Na definição do Ministério da Educação (MEC), o novo plano curricular, aprovado por lei em 2017, é responsável por disponibilizar "ofertas de diferentes possibilidades de escolhas aos estudantes" e "aproximar as escolas à realidade atual dos alunos, considerando as novas demandas e complexidades do mundo do trabalho e da vida em sociedade". Com a ampliação de 800 horas para mil horas anuais e uma oferta mais flexível do plano curricular, um grupo de itinerários formativos foi criado, englobando disciplinas, projetos, oficinas, núcleos de estudo e situações profissionais. Segundo a pasta, a reforma tem como objetivo contribuir para o maior interesse dos jovens em frequentar as escolas.

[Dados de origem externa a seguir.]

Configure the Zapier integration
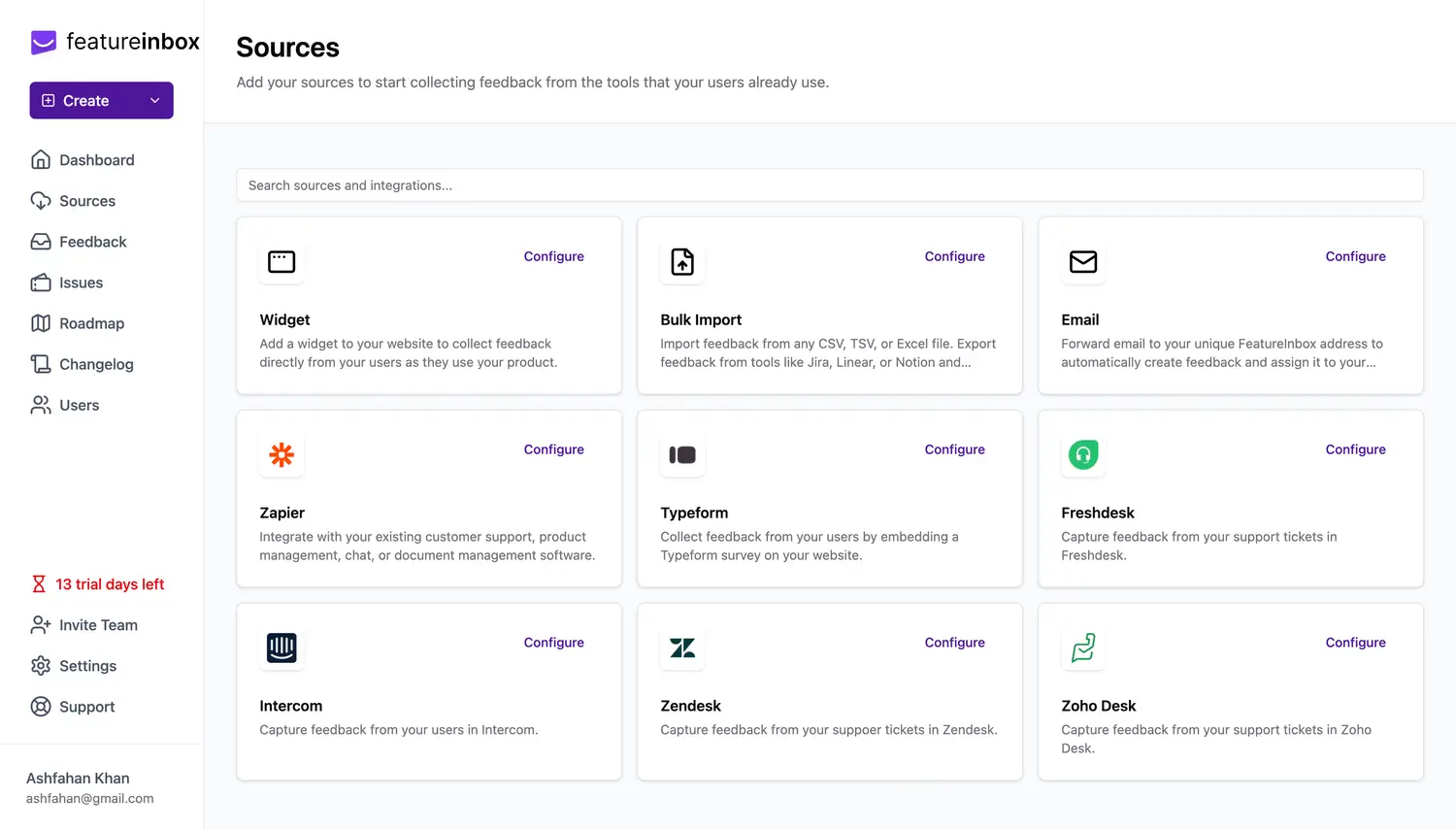This screenshot has width=1456, height=830. [553, 449]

Na prática, o Novo Ensino Médio compila matérias já existentes em novos componentes curriculares, definidos pelas competências e habilidades apresentadas. Disciplinas antes individuais como filosofia, geografia, história e sociologia, por exemplo, passam a ser classificadas como área de conhecimento integrada, denominada Ciências Humanas e Sociais Aplicadas. Apesar de se tornar um padrão, os conteúdos e conhecimentos de cada componente serão definidos de acordo com os projetos pedagógicos de cada unidade de ensino, considerando as particularidades e características de cada região.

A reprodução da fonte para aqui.